Figure 2 shows that every single module is responsible for a singular task. E.g The AStar module only does the
A* pathfinding, similarly BellmanFord only does that unique path finding only. No module does more than one task.

Open-Closed Principle:

In Figure 2 we are using the two interfaces ”Graph” and ”SPAlgorithm” which we extend to make new classes. These
new classes can be given additional functionality, which means the original interface is open for extension but is also
closed for any modification.

Interface Segregation Principle:

In Figure 2 it can be seen that the modules only depend on/use the interfaces they are supposed to use. E.g. Heuristic-
Graph depends on WeightedGraph and in turn that depends on ”Graph” only, similarly Dijkstra, BellmanFord and
AStar only depends on ”SPAlogrithm” because they don’t need any other interfaces to function correctly.
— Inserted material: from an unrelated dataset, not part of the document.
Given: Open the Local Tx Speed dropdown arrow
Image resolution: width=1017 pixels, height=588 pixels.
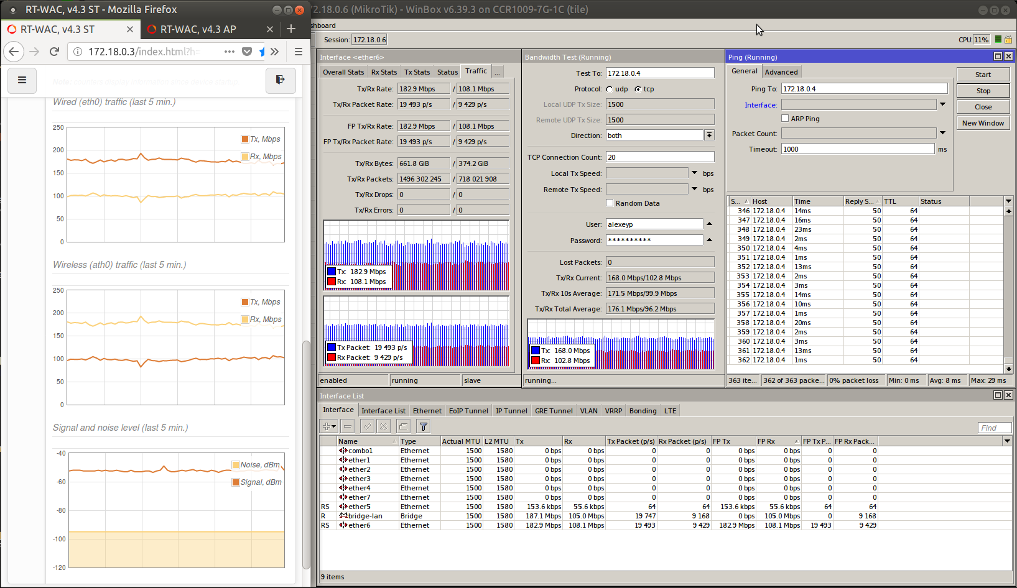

Dependency Inversion Principle:

Figure 2 shows that the lower-level module HeuristicGraph depends on the higher-level module WeightedGraph and both
in turn depend upon abstraction for their details. Similarly, Dijkstra, BellmanFord, and AStar also depend upon
abstraction for details, and not the other way round.

### 4.2 Design Patterns

Strategy:

As seen in figure 2 the set algorithm function in ShortPathFinder is responsible for choosing which path-finding
algorithm is going to be used. The interface ”SPAlgorithm” contains the method for the algorithms Dijkstra, Bell-
Manford and AStar. During the execution of the program, the client code will set the strategy object for the context
class ”ShortPathFinder” to determine which algorithm to use.

### 4.3 Modifying the design in Figure 2 to be robust to these potential changes.

The simple fix to this problem is to make the classes Generic. This means that every method within our generic
classes will also be generic. The data type will not be any primitive type, instead, we can specify the parameter
during object creation which can be integer, string, list, float, etc. This will allow us to use any kind of data type
and also have multiple data types passed into a single method.

### 4.4 Other types of Graphs and different implementations

Apart from the obvious way of implementing a graph using an adjacency set like the graph in Figure 2, we can also
implement the graph structure using an adjacency list and adjacency matrix.

In adjacency list, we use a linked list to keep track of which nodes are reachable from a particular node. In the adjacency
matrix, we use a 2D matrix where each cell represents an edge between two vertices. The value of the cell represents
the edge weight (Or it could be a negative value to indicate an edge does not exist).